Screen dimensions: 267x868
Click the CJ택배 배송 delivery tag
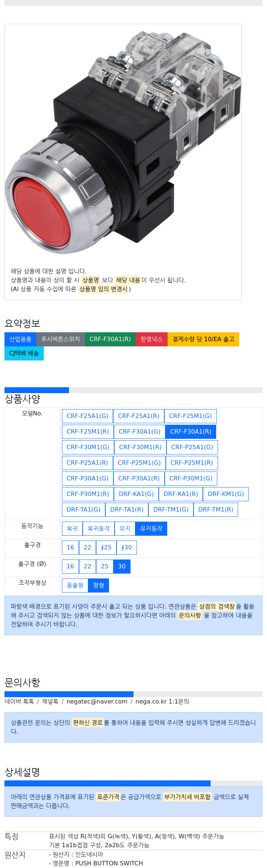(24, 353)
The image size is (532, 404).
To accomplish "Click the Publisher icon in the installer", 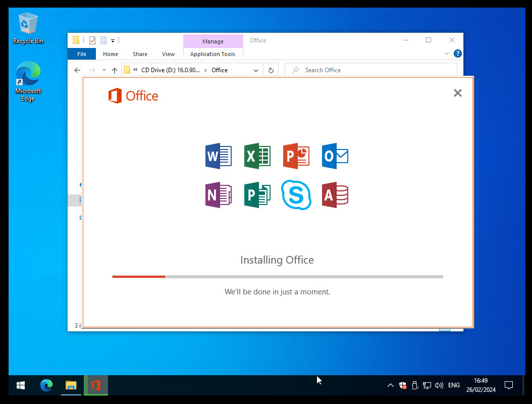I will point(257,195).
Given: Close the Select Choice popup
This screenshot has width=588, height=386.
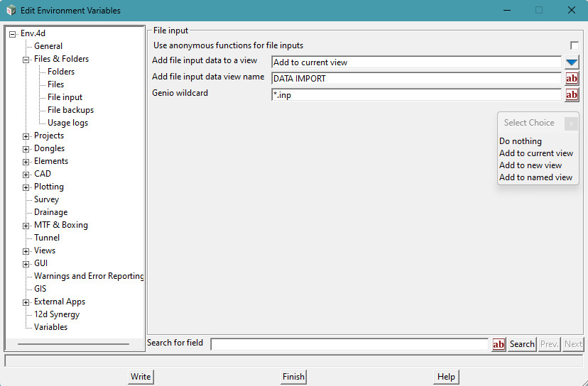Looking at the screenshot, I should click(571, 123).
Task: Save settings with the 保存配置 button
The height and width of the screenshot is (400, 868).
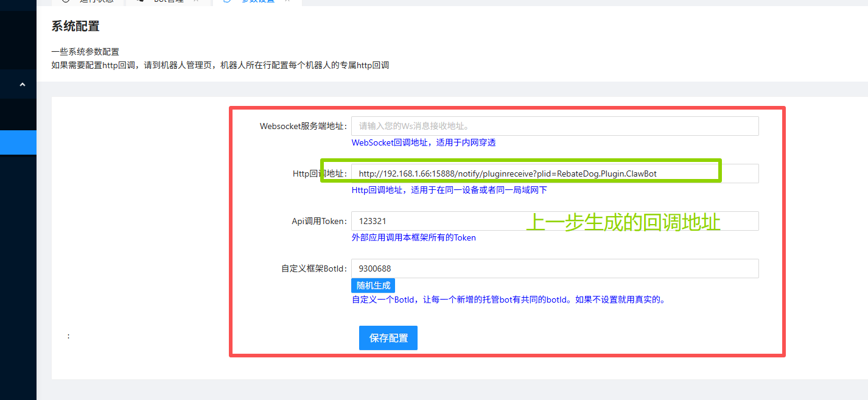Action: 388,338
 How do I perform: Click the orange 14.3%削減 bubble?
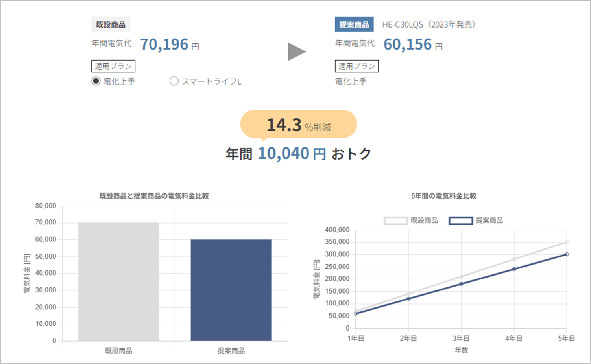298,125
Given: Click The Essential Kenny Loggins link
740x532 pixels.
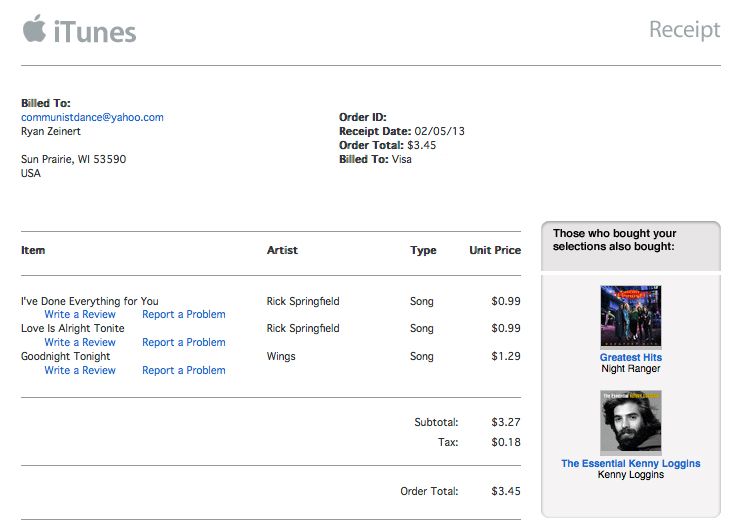Looking at the screenshot, I should tap(631, 464).
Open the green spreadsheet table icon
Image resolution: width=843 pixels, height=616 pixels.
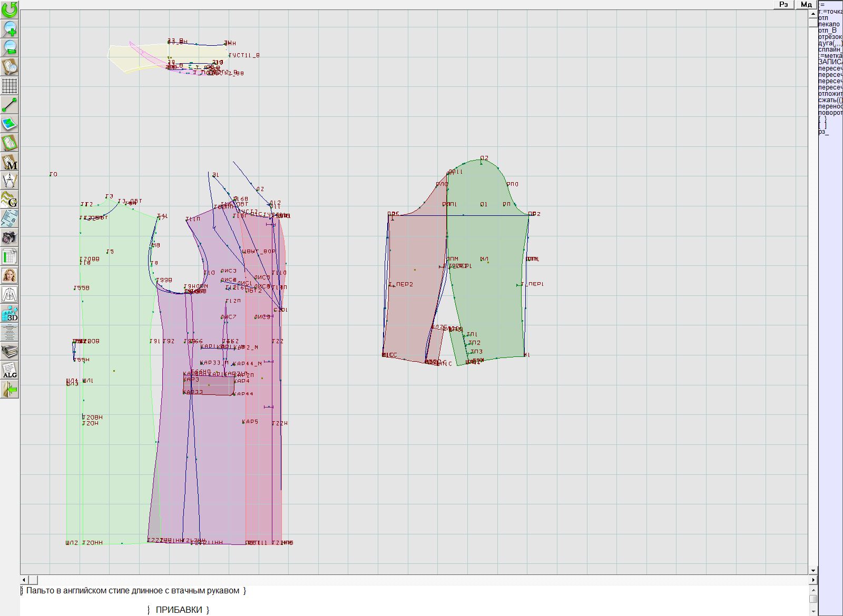click(x=9, y=256)
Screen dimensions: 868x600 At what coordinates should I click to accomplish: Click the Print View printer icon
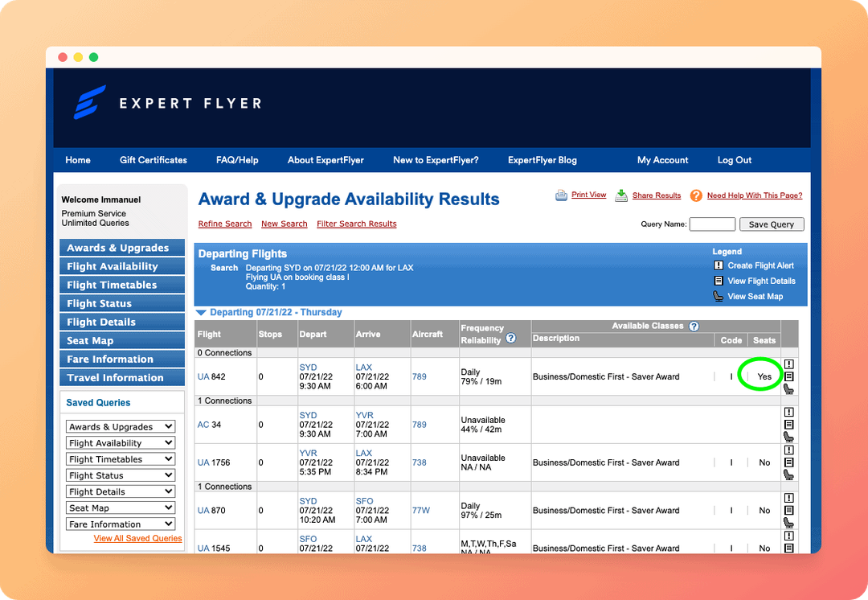pyautogui.click(x=561, y=195)
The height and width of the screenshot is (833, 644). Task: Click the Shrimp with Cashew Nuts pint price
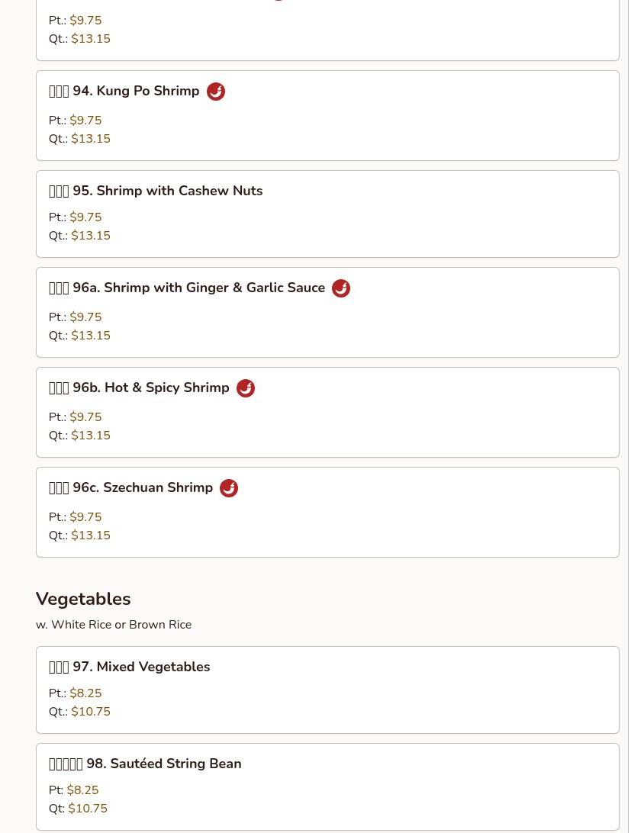pyautogui.click(x=85, y=217)
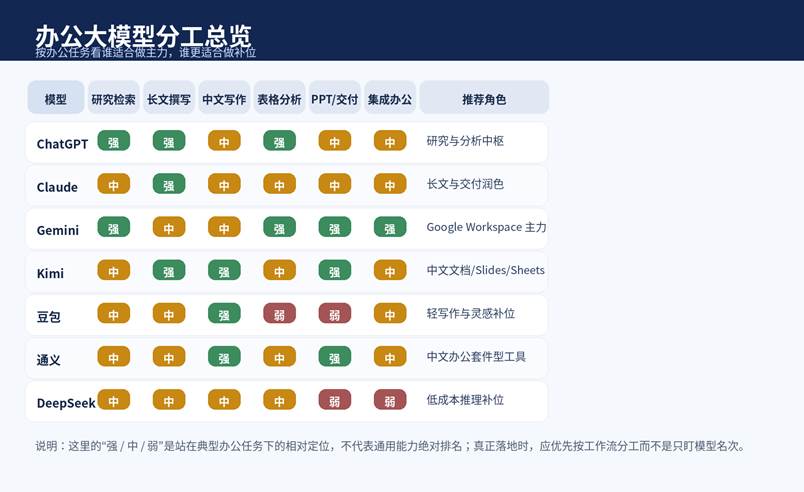Viewport: 804px width, 492px height.
Task: Click DeepSeek's red PPT/交付 弱 badge
Action: [334, 400]
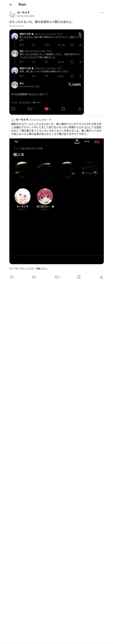The height and width of the screenshot is (644, 113).
Task: Share the post via the bottom share icon
Action: coord(101,277)
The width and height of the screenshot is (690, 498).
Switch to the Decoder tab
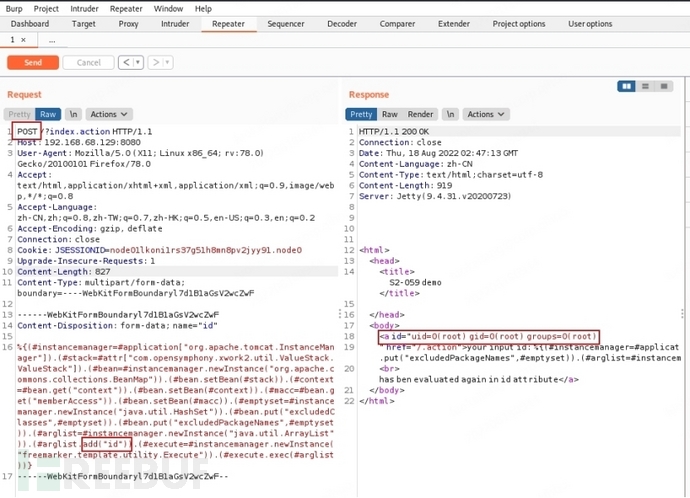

== Task objective ==
Write out only the lines from the line containing "Screen dimensions: 868x600" through the end of the material above, both end lines included. Pictures are not written out.

== Response box ==
Screen dimensions: 868x600 At what coordinates should I click to accomplish: Click the Print View printer icon
pyautogui.click(x=561, y=195)
The height and width of the screenshot is (833, 644). Task: Click the Shrimp with Cashew Nuts pint price
pyautogui.click(x=85, y=217)
Viewport: 804px width, 492px height.
Task: Click DeepSeek's red PPT/交付 弱 badge
Action: [334, 400]
The height and width of the screenshot is (644, 113).
Task: Share the post via the bottom share icon
Action: coord(101,277)
The width and height of the screenshot is (690, 498).
Switch to the Decoder tab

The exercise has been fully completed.